Data for processing:

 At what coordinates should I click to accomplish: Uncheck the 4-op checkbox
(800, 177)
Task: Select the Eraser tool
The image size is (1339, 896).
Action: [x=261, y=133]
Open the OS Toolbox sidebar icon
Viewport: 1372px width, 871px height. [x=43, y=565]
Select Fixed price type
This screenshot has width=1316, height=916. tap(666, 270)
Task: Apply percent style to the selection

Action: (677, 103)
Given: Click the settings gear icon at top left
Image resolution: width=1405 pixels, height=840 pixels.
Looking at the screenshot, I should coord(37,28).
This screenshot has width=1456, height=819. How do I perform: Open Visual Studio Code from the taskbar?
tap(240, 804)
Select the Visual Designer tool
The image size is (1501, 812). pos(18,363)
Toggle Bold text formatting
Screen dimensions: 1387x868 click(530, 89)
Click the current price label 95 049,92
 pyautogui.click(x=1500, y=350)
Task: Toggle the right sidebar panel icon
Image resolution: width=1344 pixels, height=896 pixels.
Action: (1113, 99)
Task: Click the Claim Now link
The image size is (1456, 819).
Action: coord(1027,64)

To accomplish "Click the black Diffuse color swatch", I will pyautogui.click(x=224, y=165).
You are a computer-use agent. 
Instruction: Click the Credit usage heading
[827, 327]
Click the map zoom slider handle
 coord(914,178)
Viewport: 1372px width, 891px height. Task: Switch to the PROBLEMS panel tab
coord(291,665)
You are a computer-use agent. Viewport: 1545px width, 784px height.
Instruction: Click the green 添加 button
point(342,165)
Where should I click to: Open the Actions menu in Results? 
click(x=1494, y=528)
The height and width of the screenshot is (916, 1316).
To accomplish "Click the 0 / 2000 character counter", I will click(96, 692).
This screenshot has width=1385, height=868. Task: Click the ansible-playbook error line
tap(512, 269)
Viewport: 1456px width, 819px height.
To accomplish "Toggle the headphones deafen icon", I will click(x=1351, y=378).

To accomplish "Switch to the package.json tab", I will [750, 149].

Exercise details: Copy out the full set of entries without altering anything.

Final answer:
 At what coordinates should I click to accomplish: Uncheck the 4-op checkbox
(800, 177)
Task: Select the Eraser tool
The image size is (1339, 896).
Action: [x=261, y=133]
Open the OS Toolbox sidebar icon
Viewport: 1372px width, 871px height. [x=43, y=565]
Select Fixed price type
This screenshot has width=1316, height=916. tap(666, 270)
Task: Apply percent style to the selection

Action: (677, 103)
Given: Click the settings gear icon at top left
Image resolution: width=1405 pixels, height=840 pixels.
Looking at the screenshot, I should coord(37,28).
This screenshot has width=1456, height=819. How do I perform: Open Visual Studio Code from the taskbar?
tap(240, 804)
Select the Visual Designer tool
The image size is (1501, 812). pos(18,363)
Toggle Bold text formatting
Screen dimensions: 1387x868 click(530, 89)
Click the current price label 95 049,92
 pyautogui.click(x=1500, y=350)
Task: Toggle the right sidebar panel icon
Image resolution: width=1344 pixels, height=896 pixels.
Action: (1113, 99)
Task: Click the Claim Now link
The image size is (1456, 819).
Action: coord(1027,64)

To accomplish "Click the black Diffuse color swatch", I will pyautogui.click(x=224, y=165).
You are a computer-use agent. 
Instruction: Click the Credit usage heading
[827, 327]
Click the map zoom slider handle
 coord(914,178)
Viewport: 1372px width, 891px height. Task: Switch to the PROBLEMS panel tab
coord(291,665)
You are a computer-use agent. Viewport: 1545px width, 784px height.
Instruction: Click the green 添加 button
point(342,165)
Where should I click to: Open the Actions menu in Results? 
click(x=1494, y=528)
The height and width of the screenshot is (916, 1316).
To accomplish "Click the 0 / 2000 character counter", I will click(96, 692).
This screenshot has width=1385, height=868. Task: Click the ansible-playbook error line
tap(512, 269)
Viewport: 1456px width, 819px height.
To accomplish "Toggle the headphones deafen icon", I will click(x=1351, y=378).

To accomplish "Switch to the package.json tab", I will [750, 149].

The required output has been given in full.